SOURCE TEXT:
>>>>

To minimize the risk of particulate contamination, sensitive products are commonly manufactured within a pollutant controlled system. As defined herein, the term “pollutant controlled system” encompasses various types of enclosed constructs that are designed to create a clean, low particulate workspace and includes, but is not limited to, (i) smaller, bench-mountable hoods, each typically constructed as a multi-sided enclosure with an enlarged front opening, (ii) larger inflatable canopies, or tents, each typically constructed with a free-standing frame covered with fabric walls, and (iii) entire rooms, or cleanrooms, within a manufacturing facility into which multiple technicians can comfortably enter and perform requisite tasks.
Pollutant controlled systems of the type as described above are typically classified in efficiency by measuring the number of certain sized particles per cubic foot of air. A particle counter is a light-scattering instrument that is commonly used to measure the concentration of airborne particles at designated sampling locations within a tested workspace.
For perspective, an ordinary room in an untreated manufacturing facility can contain at least as many as 1,000,000 particles of at least 0.5 micron size per cubic meter of air. A workspace with this particle count is commonly referred to in the art as a Class 1,000,000, or ISO 9, standard workspace.

<<<<

RECORD SET:
>>>>

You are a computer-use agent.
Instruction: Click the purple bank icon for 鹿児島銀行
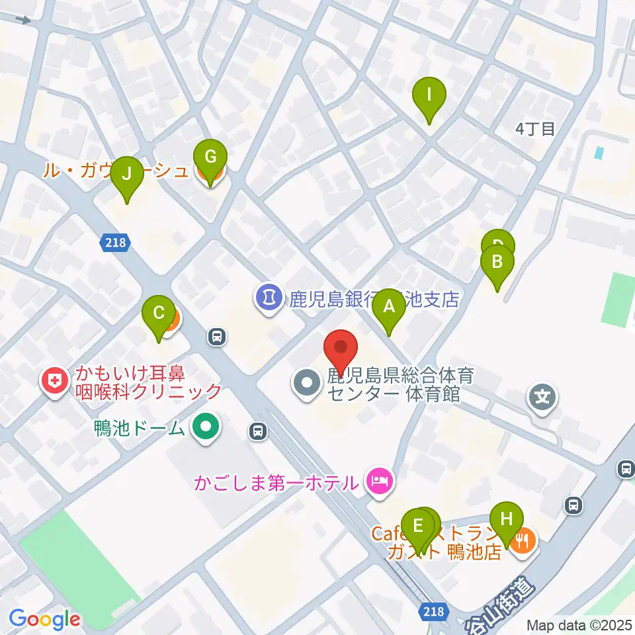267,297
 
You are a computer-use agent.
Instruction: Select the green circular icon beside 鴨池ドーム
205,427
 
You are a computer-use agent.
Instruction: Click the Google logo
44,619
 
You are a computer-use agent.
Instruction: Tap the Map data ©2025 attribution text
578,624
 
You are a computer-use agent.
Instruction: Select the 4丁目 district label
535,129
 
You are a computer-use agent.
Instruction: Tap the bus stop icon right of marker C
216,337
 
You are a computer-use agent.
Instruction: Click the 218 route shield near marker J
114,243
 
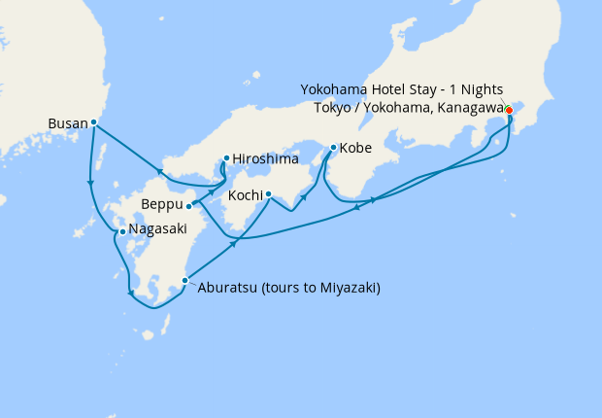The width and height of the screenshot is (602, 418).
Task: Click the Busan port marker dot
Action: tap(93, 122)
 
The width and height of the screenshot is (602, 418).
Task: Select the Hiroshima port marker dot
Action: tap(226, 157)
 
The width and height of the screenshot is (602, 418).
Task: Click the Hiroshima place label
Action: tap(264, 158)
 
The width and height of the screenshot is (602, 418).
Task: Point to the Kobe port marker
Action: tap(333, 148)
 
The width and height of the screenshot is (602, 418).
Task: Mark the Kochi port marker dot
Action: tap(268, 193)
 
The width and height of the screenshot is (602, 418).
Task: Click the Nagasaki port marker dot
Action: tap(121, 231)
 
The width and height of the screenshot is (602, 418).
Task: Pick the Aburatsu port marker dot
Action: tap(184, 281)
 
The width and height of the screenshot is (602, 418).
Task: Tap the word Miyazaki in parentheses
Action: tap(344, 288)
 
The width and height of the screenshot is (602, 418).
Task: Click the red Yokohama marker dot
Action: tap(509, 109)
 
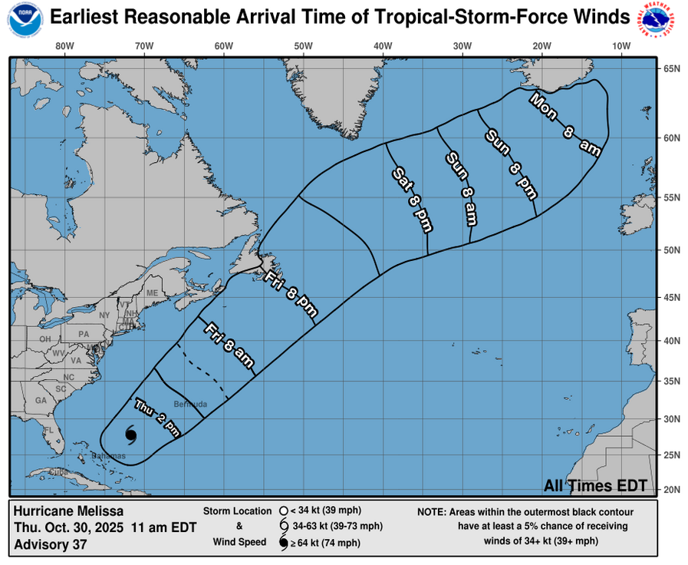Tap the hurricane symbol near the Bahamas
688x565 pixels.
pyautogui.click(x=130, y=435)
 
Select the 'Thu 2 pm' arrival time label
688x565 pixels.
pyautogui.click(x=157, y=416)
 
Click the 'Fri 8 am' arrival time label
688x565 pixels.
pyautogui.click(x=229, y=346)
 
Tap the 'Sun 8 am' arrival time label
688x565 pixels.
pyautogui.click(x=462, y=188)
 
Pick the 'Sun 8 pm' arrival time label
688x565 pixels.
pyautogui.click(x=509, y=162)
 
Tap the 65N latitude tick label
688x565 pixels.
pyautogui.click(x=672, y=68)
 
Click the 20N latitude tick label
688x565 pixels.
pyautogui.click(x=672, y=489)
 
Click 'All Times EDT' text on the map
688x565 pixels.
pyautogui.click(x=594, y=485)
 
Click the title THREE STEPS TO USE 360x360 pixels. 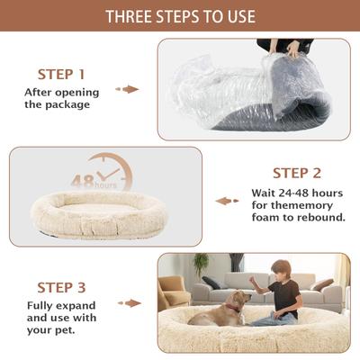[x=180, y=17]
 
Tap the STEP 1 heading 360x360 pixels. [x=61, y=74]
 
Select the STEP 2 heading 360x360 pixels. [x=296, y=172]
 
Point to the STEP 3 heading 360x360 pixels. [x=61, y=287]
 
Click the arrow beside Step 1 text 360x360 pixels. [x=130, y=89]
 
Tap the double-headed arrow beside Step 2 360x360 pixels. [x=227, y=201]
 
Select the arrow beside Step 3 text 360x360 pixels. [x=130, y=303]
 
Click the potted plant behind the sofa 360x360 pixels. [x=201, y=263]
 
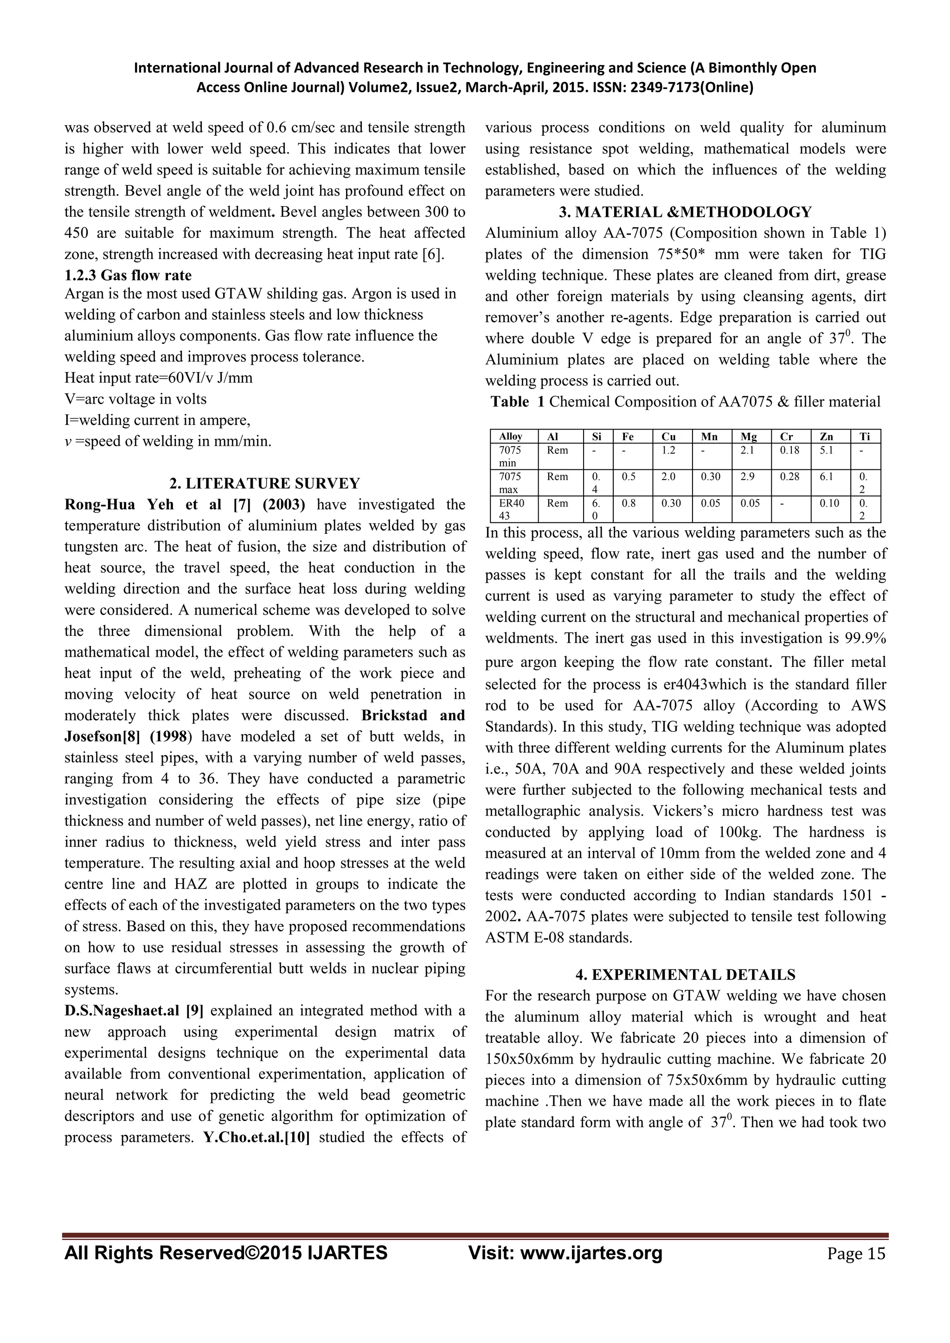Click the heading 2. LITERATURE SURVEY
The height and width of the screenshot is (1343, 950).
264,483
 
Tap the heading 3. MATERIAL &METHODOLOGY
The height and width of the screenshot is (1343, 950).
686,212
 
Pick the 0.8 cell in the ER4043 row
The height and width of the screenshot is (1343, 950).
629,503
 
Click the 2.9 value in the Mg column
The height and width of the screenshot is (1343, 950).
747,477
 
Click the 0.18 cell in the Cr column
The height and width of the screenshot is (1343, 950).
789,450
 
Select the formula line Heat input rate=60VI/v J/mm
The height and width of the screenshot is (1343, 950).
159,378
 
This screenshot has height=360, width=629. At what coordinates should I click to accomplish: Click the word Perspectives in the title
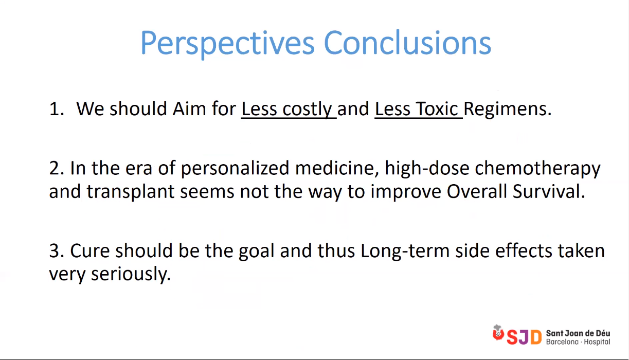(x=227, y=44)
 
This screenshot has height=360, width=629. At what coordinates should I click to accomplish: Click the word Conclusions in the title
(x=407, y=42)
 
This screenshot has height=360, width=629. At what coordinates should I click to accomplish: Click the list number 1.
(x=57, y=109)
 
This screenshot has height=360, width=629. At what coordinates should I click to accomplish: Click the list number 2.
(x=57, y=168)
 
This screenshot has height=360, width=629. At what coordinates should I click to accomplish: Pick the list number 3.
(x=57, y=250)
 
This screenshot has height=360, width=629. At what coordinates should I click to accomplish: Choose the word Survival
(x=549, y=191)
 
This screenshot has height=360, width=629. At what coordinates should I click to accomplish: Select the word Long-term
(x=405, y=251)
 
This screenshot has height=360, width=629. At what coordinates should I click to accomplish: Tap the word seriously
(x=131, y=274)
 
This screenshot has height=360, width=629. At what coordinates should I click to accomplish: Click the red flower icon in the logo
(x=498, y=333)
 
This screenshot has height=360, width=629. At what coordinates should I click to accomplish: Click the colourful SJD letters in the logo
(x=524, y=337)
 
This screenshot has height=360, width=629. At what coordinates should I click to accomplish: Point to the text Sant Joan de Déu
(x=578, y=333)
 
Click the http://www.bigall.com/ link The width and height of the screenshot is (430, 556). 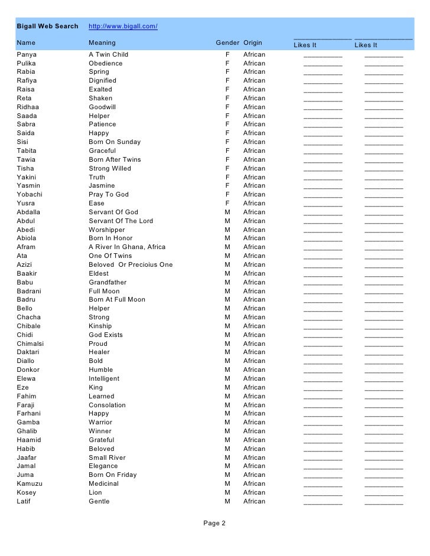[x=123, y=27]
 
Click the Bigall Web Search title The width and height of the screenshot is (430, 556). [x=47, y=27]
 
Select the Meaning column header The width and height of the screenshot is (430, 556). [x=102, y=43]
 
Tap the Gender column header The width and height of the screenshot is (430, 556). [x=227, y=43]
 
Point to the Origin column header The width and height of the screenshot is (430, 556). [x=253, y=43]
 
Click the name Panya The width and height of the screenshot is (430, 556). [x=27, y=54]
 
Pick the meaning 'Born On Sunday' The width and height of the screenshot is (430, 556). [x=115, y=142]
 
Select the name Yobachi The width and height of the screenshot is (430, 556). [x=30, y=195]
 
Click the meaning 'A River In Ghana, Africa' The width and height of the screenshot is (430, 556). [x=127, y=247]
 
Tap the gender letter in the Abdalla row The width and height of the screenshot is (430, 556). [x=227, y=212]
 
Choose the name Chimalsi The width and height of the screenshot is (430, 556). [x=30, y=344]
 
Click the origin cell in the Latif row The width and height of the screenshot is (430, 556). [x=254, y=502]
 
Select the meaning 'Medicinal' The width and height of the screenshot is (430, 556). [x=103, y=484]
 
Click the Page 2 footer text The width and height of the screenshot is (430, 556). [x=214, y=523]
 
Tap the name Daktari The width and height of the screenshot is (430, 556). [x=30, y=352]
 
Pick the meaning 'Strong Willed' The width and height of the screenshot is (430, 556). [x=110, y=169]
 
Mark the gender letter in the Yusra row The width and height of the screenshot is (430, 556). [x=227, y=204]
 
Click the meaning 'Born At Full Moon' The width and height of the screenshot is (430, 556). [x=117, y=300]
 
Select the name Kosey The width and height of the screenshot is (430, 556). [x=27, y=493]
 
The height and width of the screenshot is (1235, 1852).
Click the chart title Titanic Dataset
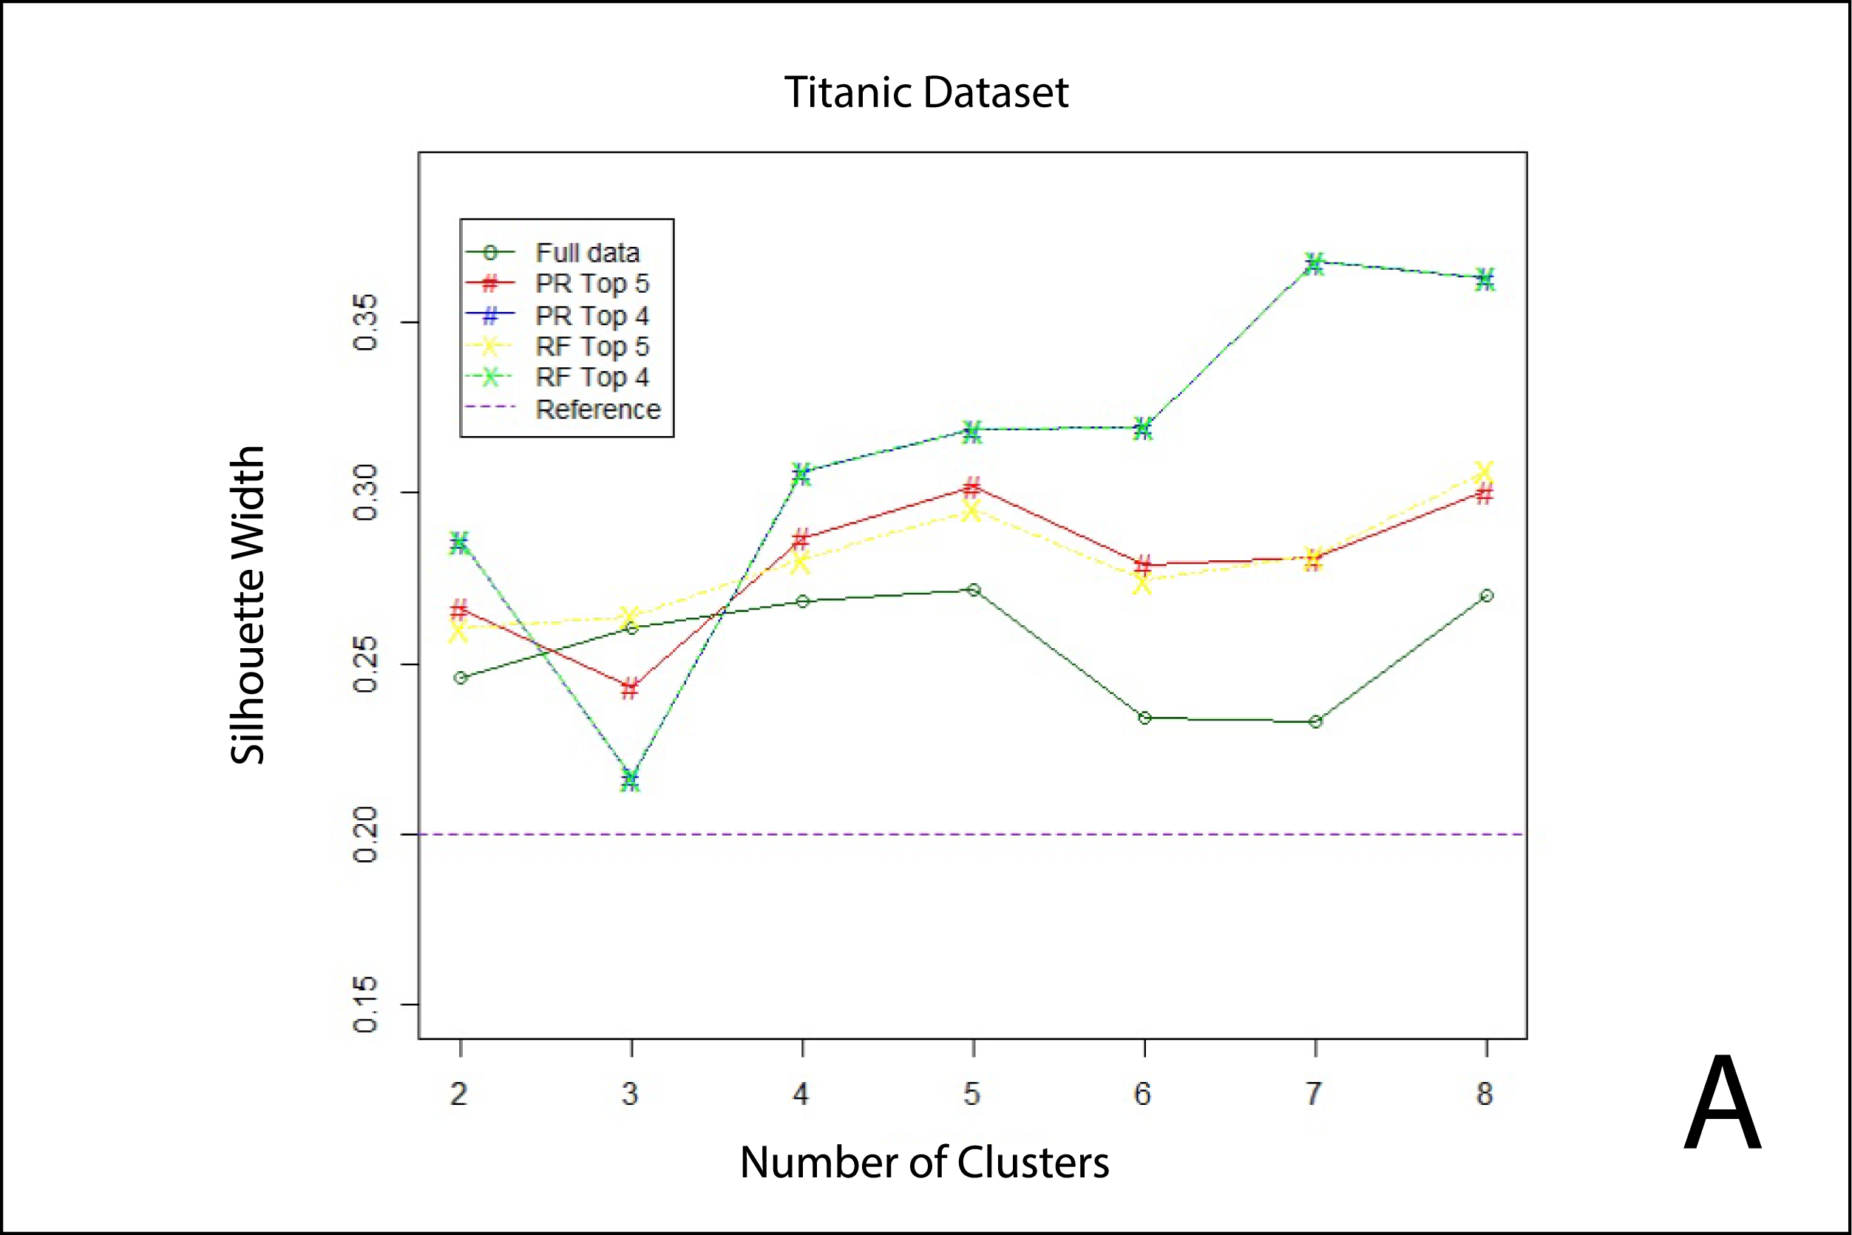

<<<<

THE TASKS:
• A. Write out again the entries starting with the line with "list number 3." and going on through the line with "(x=131, y=274)", requests included. Multiply every coordinate in the answers by 1.2 and round to whole numbers, with halves rounded up.
• B. Carry on the text about particle counts in clean workspaces from the point where it ends.

REPLIES:
• A.
This screenshot has height=360, width=629. At what coordinates should I click to accomplish: Pick the list number 3.
(x=68, y=300)
 
This screenshot has height=360, width=629. At what coordinates should I click to accomplish: Choose the word Survival
(x=659, y=229)
 
This screenshot has height=360, width=629. At what coordinates should I click to accomplish: Select the word Long-term
(x=486, y=301)
 
This screenshot has height=360, width=629. At what coordinates should I click to accomplish: Tap the word seriously
(x=157, y=329)

• B.
By contrast, pollutant controlled workspaces can often achieve considerably lower particle counts. For instance, a Class 1,000, or ISO 6, standard workspace contains no greater than 1,000 particles of at least 0.5 micron size per cubic meter of air. Additionally, a Class 100, or ISO 5, standard workspace contains no greater than 100 particles of at least 0.5 micron size per cubic meter of air. Further, a Class 1, or ISO 3, standard workspace contains no greater than a single particle of at least 0.5 micron size per cubic meter of air. As can be appreciated, maintaining a fabrication workspace with limited particle counts as set forth above has been found to considerably improve product yields.
Regardless of its size and/or construct, pollutant controlled systems often rely upon a downward, laminar flow or air that is produced by at least one fan filter unit disposed directly above the intended workspace (e.g. in the ceiling of a cleanroom). For instance, referring now to FIG. 1, there is shown a simplified section view of a conventional pollutant controlled system 11 that maintains a low particulate workspace 13 using a downward, laminar flow of clean air.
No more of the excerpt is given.